Edycja II maratonu ( od
3 lutego, czyli jutra)
Cele mam takie:
1. Pisać regularnie (6-7 dni w tygodniu), starać się żeby było co najmniej
5000 znaków dziennie.
2. Kontynuować pisanie powieści. I na niej się skupić. Po tych 30 dniach mieć o co najmniej
150 000 znaków więcej, czyli dojść do co najmniej
450 000 znaków (chociaż jak będzie trochę mniej, to nic się nie stanie, ale do czegoś dążyć trzeba). I tym samym (zależnie od tego, ile uda mi się napisać i ile ogólnie tekstu wyjdzie, bo nie wiem dokładnie, na oko około 500 000 znaków powinno być, ale może być i trochę mniej i trochę więcej), ukończyć tekst ( pierwszą, surową wersję) albo mieć na ukończeniu.

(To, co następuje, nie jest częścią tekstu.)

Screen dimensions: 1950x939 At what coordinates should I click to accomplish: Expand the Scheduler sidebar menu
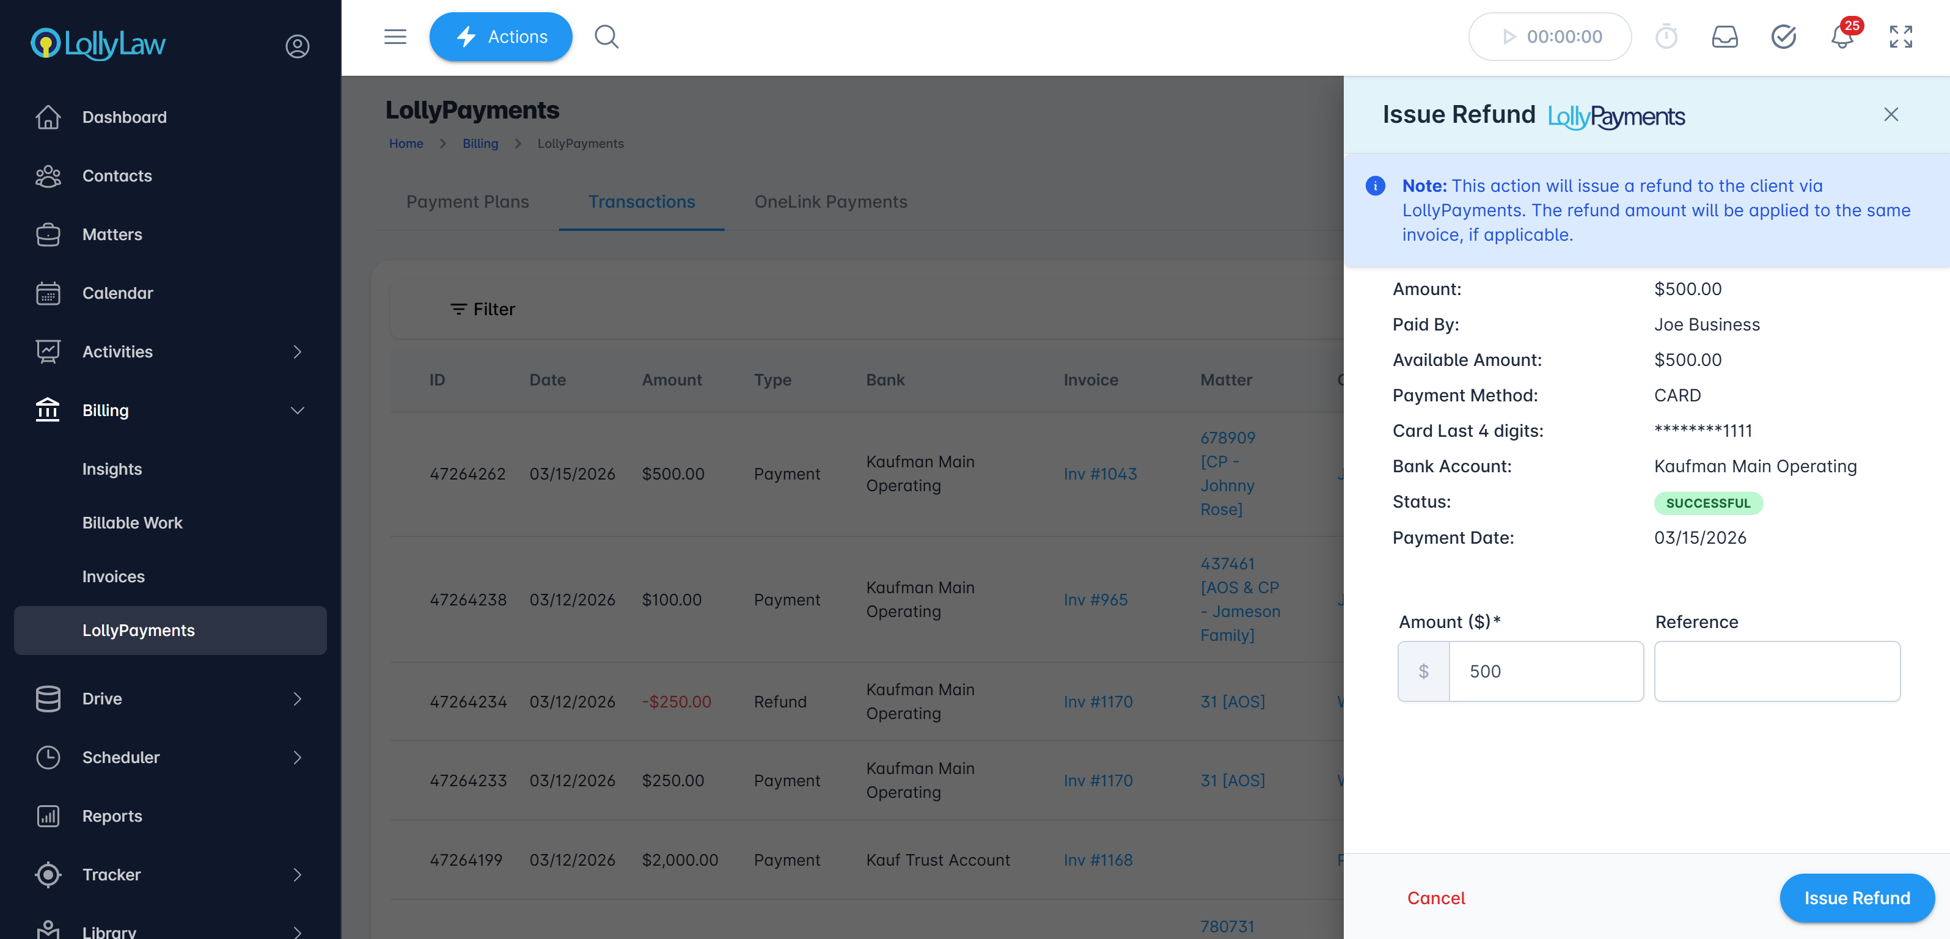(x=297, y=757)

3. Nie popadać w przesadny samokrytycyzm (bo trochę i na tym etapie się przyda), skupić się na dążeniu do ukończenia. Dużo rzeczy da się poprawić. Nie da się poprawić tego, czego nie ma. Nawet jeśli coś okaże się tak beznadziejne, że nie da się tego poprawić na tyle, żeby było znośne, to i tak czegoś nas to nauczy. Lepiej robić błędy, próbować i rozwijać się, niż utknąć tylko dlatego, że zbyt wiele już na starcie się od siebie wymaga (niby proste i oczywiste, ale muszę to tu napisać, bo często zapominam).
Powyższe (pierwsze dwa) założenia nie będą dotyczyć
pierwszych kilku dni - do tygodnia, bo chcę trochę wszystko uporządkować. Czyli plan, bo podczas pisania sporo się pozmieniało. Przemyśleć lepiej kilka scen, żeby ich nie sknocić, uzupełnić niektóre sceny i część ważniejszych opisów, które są zbyt ogólne. Załatać kilka dziur w fabule. I parę innych rzeczy. Będzie więc takie skakanie, sporo myślenia i liczba znaków może być mała albo żadna czasem.
Nie wiem ile czasu mi to zajmie. Zobaczymy.